MORGAN: Same thing, though, isn't it?

REES-MOGG: No, no. It's not, actually. It's subtly different. I don't want to criticize people who lead lives that are different to mine. But equally, I don't want to diverge from the historical teaching of the Catholic Church—

REID: Okay—

REES-MOGG: So if I were to say to oppose, I would be inadvertently condemning people, and I don't want to—

MORGAN: So what is your view — for example, what's your view of abortion?

REES-MOGG: I'm completely opposed to abortion. Life begins at the point of conception—

MORGAN: So why are you — so why are you prepared to say you're opposed to abortion, and not opposed to same-sex marriage?

REES-MOGG: Because it's a completely different kettle of fish — that with—

MORGAN: It's a Catholic teaching.

REES-MOGG: No. No, no. Hold on. It's a different kettle of fish — that with same-sex marriage, that is something that people are doing for themselves. With abortion, it is something that is done to the unborn child, and that is different—

REID: Are you completely opposed to abortion in all circumstances?

REES-MOGG: Yes, I am.

MORGAN: Rape and incest?

REID: Sexual violence?

REES-MOGG: I'm afraid so—

MORGAN: Really?

REES-MOGG: Life is sacrosanct, and begins at the point of conception. And I think it is wrong—

MORGAN: So if a woman is raped — say you were prime minister, and a woman is raped by a family member — right? You would say she had absolutely no right to have that baby aborted?

REES-MOGG: No. No, she would have a right under U.K. law—

MORGAN: But you wouldn't agree with that right.

REES-MOGG: But that law is not going to change—

MORGAN: Yeah, but what's your personal opinion?

REES-MOGG: My personal opinion is that life begins at the point of conception, and abortion is morally indefensible—

MORGAN: You would make her have that baby.

REES-MOGG: Well, I wouldn't, because that wouldn't be the law of the land—

MORGAN: Well, I understand that—

REES-MOGG: But this is very important — no, no. This is really important—

MORGAN: Well, you know that Tim Farron, for example — it basically depth-charged his leadership campaign when he became leader, almost immediately, because he was challenged on his religious beliefs — and people didn't like it.
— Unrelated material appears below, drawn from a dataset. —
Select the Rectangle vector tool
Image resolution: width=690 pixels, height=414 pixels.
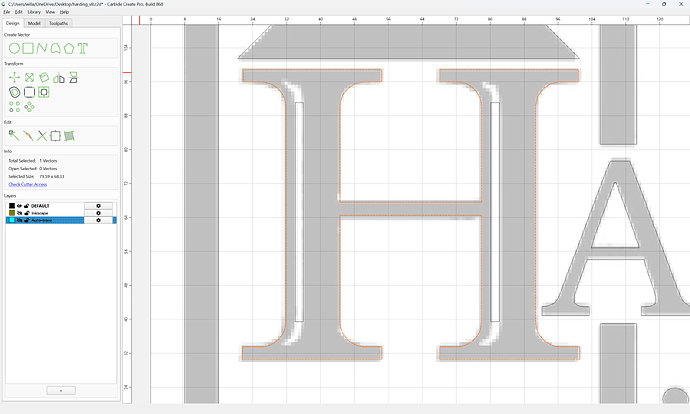28,48
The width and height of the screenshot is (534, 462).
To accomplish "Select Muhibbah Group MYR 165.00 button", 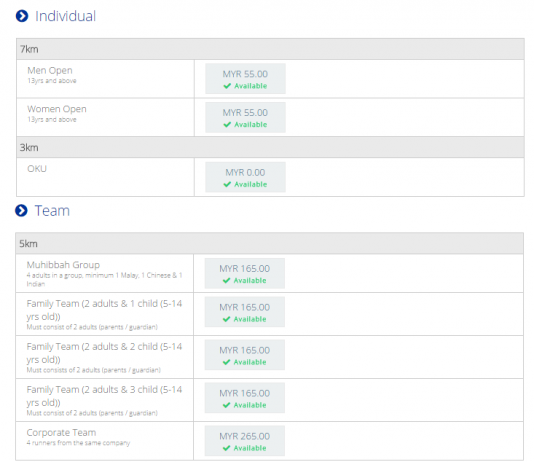I will point(245,273).
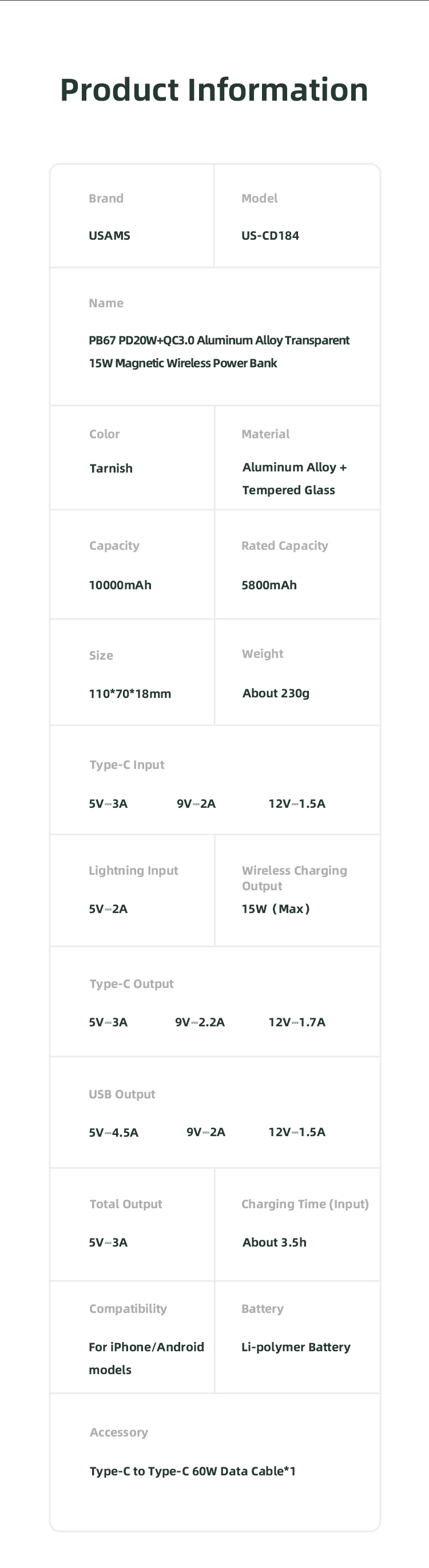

REES-MOGG: Well, he's a Liberal Democrat, and the Lib Dems have a very different tolerance. What we were discussing earlier — oddly, the Conservative Party is much more tolerant of religious faith than the Lib Dems are. The Libs Dems pretend that they're liberal, but they could not cope with having a Christian as their leader. I think the Conservatives are much more tolerant of religious faith — and so they should be. It's all very well to say that we live in a multicultural country until you're a Christian; until you hold the traditional views of the Catholic Church — and that seems to be fundamentally wrong. People are entitled to hold these views. But also, the democratic majority is entitled to have the laws of the land as they are — which do not go with the teaching of the Catholic Church, and will not go with the teaching of the Catholic Church.